### HOW TO COMPLETE THIS TASK
Quote the records that follow in full, leaving the pictures out.

[Stored data entries]
*** Block opens ***
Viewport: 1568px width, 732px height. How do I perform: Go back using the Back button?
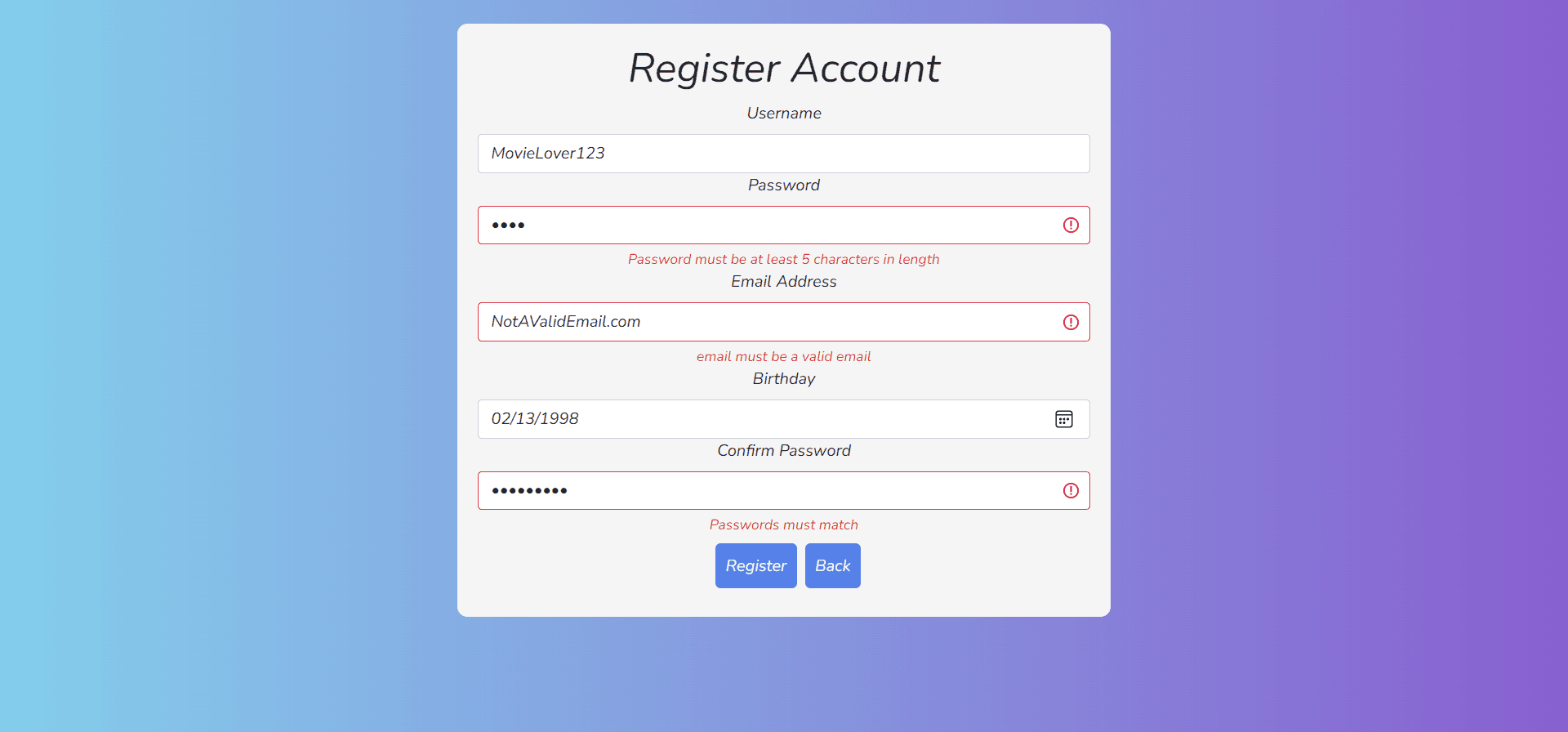(832, 566)
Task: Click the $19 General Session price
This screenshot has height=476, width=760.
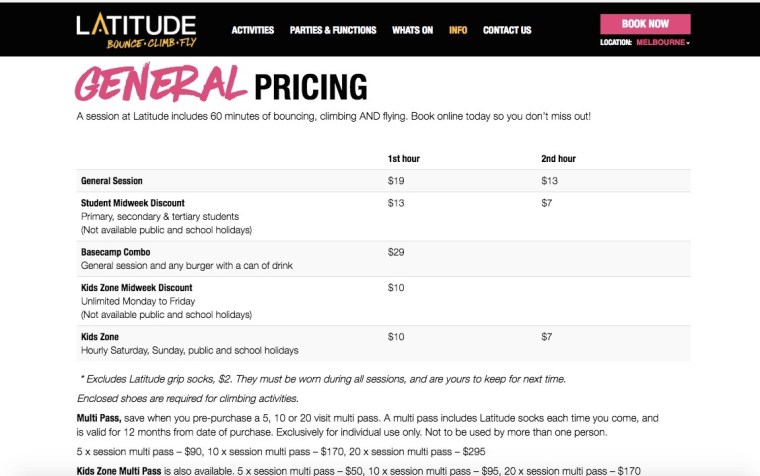Action: (395, 181)
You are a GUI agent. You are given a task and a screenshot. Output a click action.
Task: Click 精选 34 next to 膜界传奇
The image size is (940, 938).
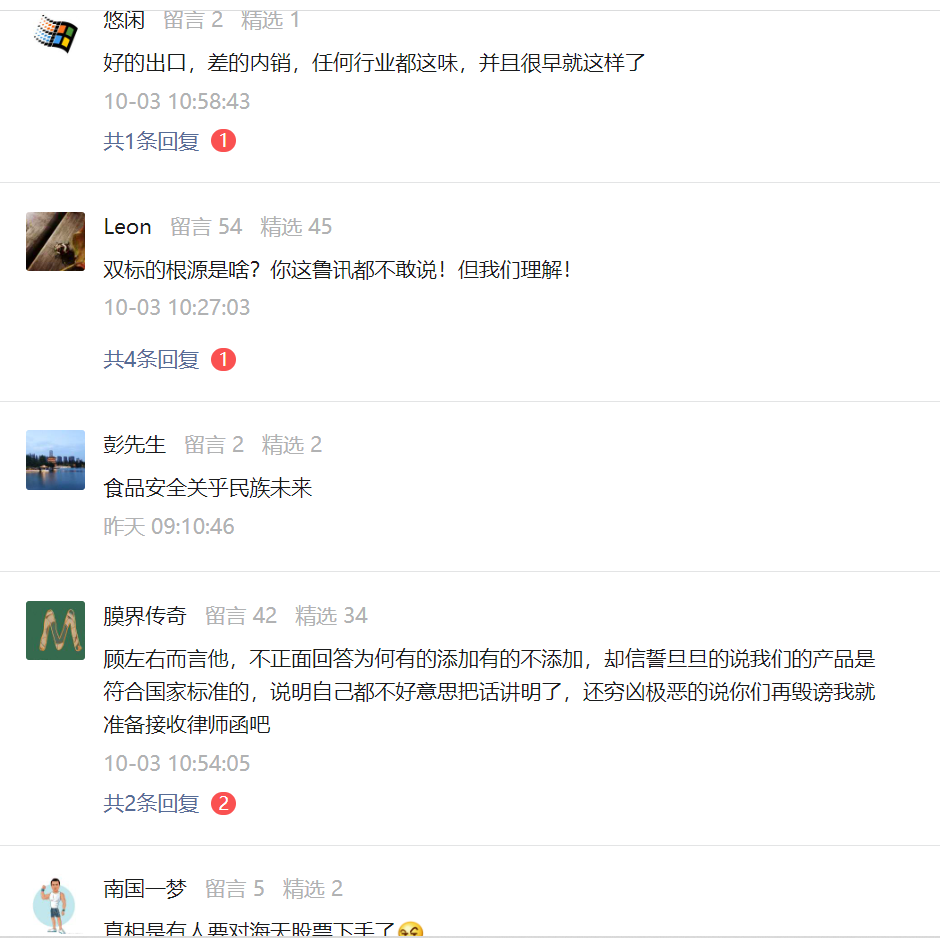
*** Block closes ***
### TASK ANSWER
Viewport: 1568px width, 732px height. How do I perform: Go back using the Back button?
(832, 566)
Task: Click the $19 General Session price
This screenshot has height=476, width=760.
Action: (395, 181)
You are a GUI agent. You are given a task and a screenshot. Output a click action.
Task: Click 精选 34 next to 膜界传奇
The image size is (940, 938).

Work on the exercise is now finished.